|12/19/2013 12:43:00 PM|
104-year-old eager to see what's next
by DENISE MARTIN
Friday the 13th was a good day last week for Judith Johnson, who celebrated her 104th birthday December 13. As one of 15 Swenson children, 13 of whom lived beyond infancy, Judith was of school age before the First World War hit. There’s a beautiful framed photo in sepia tone on the wall next to her chair, in which Gust and Hannah Swenson stand with their children like a regiment, fearless and assured.
To even be speaking in 2013 with somebody who is in that photo is mind-boggling. And even more amazing is how personable and astute Judith remains. Maybe it’s because she has surrounded herself with friends a couple decades younger, like Marilee (see photo.) Judith says almost everybody she knew as a youngster in her North Branch neighborhood came down ill in the great flu epidemic of 1918, except for herself. It fell upon her to walk to the barn on the city outskirts that her family leased, in order to have dairy cows and other food producing farm creatures. At 9-years-of-age, she collected the milk the family consumed and also toted small containers that townspeople would buy. Judith was 14 when she left North Branch (that would have been approximately the Prohibition Era) taking employment with a family in White Bear Lake, who needed help with their four children.

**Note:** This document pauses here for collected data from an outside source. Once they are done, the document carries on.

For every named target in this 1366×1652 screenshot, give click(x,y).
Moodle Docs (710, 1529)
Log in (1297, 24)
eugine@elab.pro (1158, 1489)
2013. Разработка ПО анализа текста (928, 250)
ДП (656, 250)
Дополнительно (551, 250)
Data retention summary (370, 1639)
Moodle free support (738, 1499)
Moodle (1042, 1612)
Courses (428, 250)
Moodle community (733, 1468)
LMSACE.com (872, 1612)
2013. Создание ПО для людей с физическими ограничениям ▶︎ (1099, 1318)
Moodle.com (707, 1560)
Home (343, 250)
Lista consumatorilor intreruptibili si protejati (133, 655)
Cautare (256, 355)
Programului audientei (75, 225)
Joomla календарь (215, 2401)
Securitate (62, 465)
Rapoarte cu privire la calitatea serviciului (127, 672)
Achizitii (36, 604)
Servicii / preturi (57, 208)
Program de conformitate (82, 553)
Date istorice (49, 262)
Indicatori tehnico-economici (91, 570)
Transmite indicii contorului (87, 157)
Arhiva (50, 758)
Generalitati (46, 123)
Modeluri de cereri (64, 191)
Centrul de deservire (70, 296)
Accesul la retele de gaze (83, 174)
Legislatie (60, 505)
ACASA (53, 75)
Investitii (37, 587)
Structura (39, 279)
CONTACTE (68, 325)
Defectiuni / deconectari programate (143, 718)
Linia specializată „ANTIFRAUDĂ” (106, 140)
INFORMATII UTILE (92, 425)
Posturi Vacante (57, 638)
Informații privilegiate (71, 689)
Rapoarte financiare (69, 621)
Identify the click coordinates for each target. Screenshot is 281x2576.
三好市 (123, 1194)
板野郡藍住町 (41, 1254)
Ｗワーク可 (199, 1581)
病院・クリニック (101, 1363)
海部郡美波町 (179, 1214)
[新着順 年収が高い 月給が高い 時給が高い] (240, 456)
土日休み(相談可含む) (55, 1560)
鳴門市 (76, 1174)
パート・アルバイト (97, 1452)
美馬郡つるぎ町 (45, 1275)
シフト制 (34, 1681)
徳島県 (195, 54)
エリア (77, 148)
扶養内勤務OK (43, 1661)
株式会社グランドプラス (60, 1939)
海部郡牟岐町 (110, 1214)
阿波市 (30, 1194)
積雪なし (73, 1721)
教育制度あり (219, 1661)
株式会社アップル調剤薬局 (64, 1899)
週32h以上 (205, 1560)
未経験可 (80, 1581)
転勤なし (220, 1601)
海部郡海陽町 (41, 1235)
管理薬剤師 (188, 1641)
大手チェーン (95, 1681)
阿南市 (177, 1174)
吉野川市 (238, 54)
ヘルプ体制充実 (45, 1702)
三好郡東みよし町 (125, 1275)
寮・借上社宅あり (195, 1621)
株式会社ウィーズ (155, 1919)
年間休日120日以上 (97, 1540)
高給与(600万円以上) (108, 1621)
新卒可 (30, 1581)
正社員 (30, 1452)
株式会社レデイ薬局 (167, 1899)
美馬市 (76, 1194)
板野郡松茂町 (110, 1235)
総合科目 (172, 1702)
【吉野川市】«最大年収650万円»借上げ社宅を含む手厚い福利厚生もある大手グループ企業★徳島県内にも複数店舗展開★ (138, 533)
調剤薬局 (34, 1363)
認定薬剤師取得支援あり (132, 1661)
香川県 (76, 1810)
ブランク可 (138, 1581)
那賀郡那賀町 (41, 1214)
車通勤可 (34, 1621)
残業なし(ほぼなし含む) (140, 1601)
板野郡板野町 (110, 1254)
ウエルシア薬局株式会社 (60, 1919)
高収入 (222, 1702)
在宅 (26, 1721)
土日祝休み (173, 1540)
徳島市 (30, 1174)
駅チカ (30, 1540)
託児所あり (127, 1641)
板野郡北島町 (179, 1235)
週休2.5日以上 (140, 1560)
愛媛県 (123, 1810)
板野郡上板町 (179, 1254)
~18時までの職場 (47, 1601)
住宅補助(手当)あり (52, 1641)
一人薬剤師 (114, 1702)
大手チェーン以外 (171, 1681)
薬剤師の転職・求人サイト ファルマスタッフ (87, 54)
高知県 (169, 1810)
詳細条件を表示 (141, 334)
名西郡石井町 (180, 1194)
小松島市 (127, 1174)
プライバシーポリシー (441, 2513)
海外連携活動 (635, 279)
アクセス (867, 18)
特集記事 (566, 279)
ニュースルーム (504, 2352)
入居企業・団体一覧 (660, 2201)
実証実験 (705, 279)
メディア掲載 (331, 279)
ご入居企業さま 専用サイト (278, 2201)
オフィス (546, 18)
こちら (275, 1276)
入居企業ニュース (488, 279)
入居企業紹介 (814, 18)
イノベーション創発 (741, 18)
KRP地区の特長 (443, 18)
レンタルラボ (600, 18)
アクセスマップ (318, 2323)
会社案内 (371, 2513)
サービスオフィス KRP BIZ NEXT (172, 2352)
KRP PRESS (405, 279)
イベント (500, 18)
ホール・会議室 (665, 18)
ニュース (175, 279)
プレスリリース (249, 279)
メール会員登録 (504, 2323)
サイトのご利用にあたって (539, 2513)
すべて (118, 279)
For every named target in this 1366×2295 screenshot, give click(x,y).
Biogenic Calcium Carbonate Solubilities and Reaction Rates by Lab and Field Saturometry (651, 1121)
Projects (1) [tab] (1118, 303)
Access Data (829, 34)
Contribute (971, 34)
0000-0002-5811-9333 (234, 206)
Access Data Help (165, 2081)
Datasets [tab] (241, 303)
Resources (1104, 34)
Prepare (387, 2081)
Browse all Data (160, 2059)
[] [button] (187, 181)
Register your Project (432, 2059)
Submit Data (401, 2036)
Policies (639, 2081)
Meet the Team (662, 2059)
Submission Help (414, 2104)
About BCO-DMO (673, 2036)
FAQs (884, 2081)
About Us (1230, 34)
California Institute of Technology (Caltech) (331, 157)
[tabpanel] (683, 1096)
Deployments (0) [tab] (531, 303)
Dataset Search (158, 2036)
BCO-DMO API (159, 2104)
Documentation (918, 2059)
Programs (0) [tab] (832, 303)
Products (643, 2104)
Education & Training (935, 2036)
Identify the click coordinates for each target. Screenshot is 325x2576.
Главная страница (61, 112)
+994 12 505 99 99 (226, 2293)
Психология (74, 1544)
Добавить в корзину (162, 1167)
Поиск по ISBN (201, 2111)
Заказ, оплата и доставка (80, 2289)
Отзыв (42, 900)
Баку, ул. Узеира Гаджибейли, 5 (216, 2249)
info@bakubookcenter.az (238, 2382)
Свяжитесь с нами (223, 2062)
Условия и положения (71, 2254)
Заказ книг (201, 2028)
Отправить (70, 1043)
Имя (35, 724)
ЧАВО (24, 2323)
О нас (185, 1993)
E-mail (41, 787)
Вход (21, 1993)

When her mother died Judith was 27 and she returned to the family home to see after her father. It was expected, “I didn’t even think about it,” she explained. Judith eventually married Oscar Johnson and her only child, a daughter, arrived in 1938. Her daughter is still her lifeline, she says she wouldn’t know what she would have done without her in her life. Judith and Oscar went to Sweden for their 25th anniversary. He worked for the airport and they flew cheap. They lived in Minneapolis for 50 years and their home was the place that neighbor kids would gravitate to. Judith was the go-to babysitter for many, she said.
During this story interview Judith took a phone call from one of those “kids” wishing her happy birthday. “Oh I still keep in touch with some of them,” she apologizes for the interruption. Judith watches television news and voted in the last election and keeps up on current events. Matter-of-factly she says, “I was really very healthy until I hit 103.” She had glaucoma surgery in one eye and a fall recently hospitalized her.
Released to physical therapy at Parmly in Chisago City; when it came time to relocate, she opted to stay put. She’d only been in her room since Dec. 10 when we spoke, and was busy reconnecting with acquaintances who also reside there. “When I go to meals I have someone I can talk to,” she explained. And now there’s always someone around to play Aggravation with. It’s Judith’s favorite-- a sort of Parchesi-style board game.
A custom Aggravation board that her husband made of wood is always kept at arm’s reach. She leans forward and declares that those factory games made of cardboard didn’t withstand the wear and tear. Judith is a planner and she and Oscar as a couple were of the same mind when it came to being frugal, avoiding debt and being organized. Judith has never driven an automobile. When she and Oscar purchased their burial plot in Minneapolis they made sure the cemetery was on a bus line. He was 87 when he died. Yet you sense no pre-occupation with mortality in spending time with Judith, in fact her outlook is truly upbeat. She thoroughly enjoyed a first-ever Jacuzzi bath the morning before we stopped by and joked, “I just wonder what’s going to happen next.”
The U.S. Census in a special report released in 2012 counted 1,211 people living in Minnesota who are 100 years of age or older.